Rall is, unabashedly, “a communist on economic issues. I don’t see any reason why anyone should make more money than someone else for working.” (He volunteered, however, that he’s also “a hypocrite” — a lefty with a well-above-proletarian income.) He’s pro-choice but detests rich couples who have abortions for lifestyle reasons (“to me, abortion is for high school girls who get knocked up and need to move on”); he supports gun regulations but believes in gun ownership as a hedge against tyranny (“the right to free expression — that could change overnight”); he’d rather see the political system rot away than bother with campaign-finance reform.

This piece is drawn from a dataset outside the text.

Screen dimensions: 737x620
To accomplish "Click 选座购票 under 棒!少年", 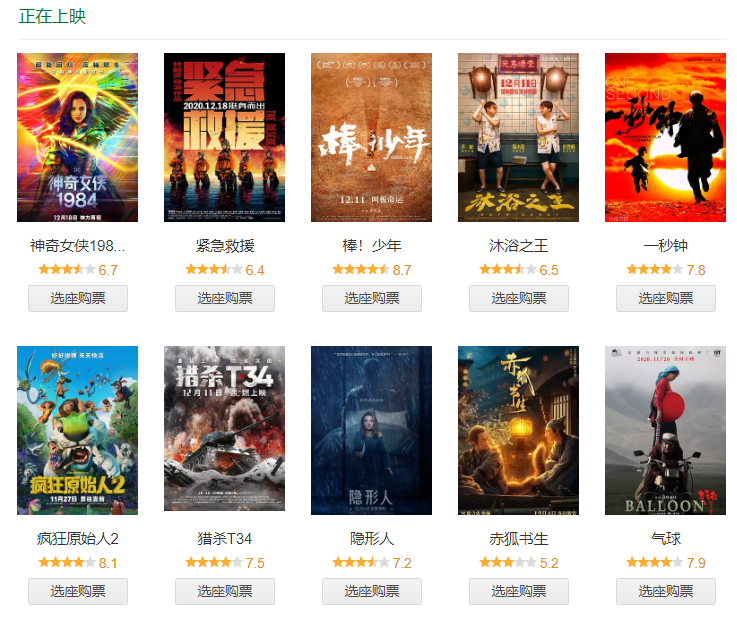I will [372, 298].
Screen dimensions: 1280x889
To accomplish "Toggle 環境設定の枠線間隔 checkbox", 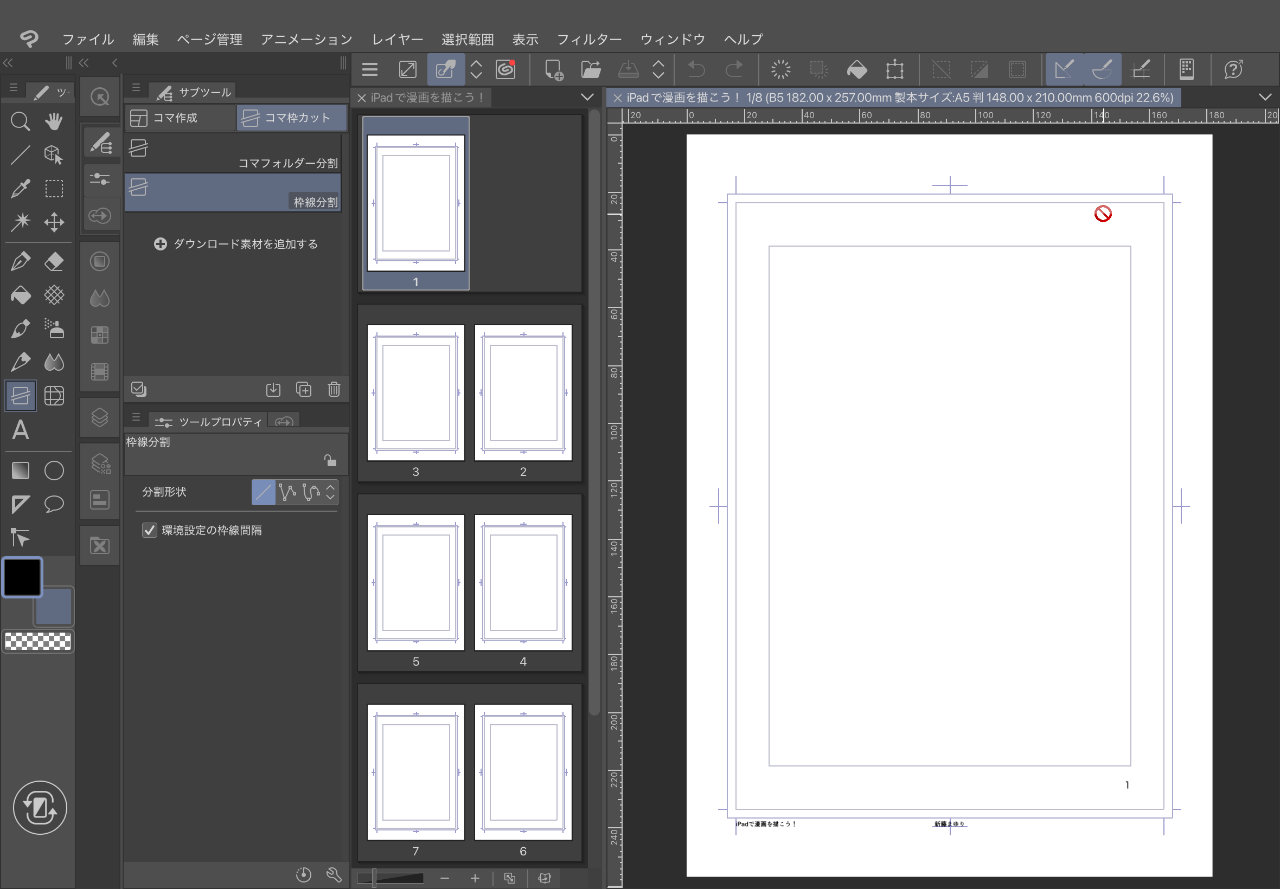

And while he disparages Republicans, he contended he was the only pro-impeachment cartoonist on the left. (Rall lampoons Clinton, who he calls a Republican, as “Clintonman,” an ineffectual superhero: “Defends the Innocent! Upholds Truth and Justice! Triumphs over Evil! All When Feasible!”) “He was proven to be a liar, he was proven to be a perjurer, he abused his office, he obstructed justice. The Democrats should have voted against him to a man … We should have impeached Reagan and Bush too,” Rall said, but Clinton’s “the one who got caught. That’s life.”
Rall conceded that was unpopular among mainstream, or “soft” liberals, for whom he has little patience. “When the left gets in power, they’re a bunch of total, unadulterated wusses,” he said. “America is a very socialist country and just doesn’t know it … Huey Long was able to tap into that, [but] people who read the Nation and listen to NPR are elitists. They don’t want to reach out to ordinary people … One day the clampdown’ll come, and it’ll be all the asshole right-wingers out in Idaho who’ve been stocking up guns [who will resist], and nothing on the left.”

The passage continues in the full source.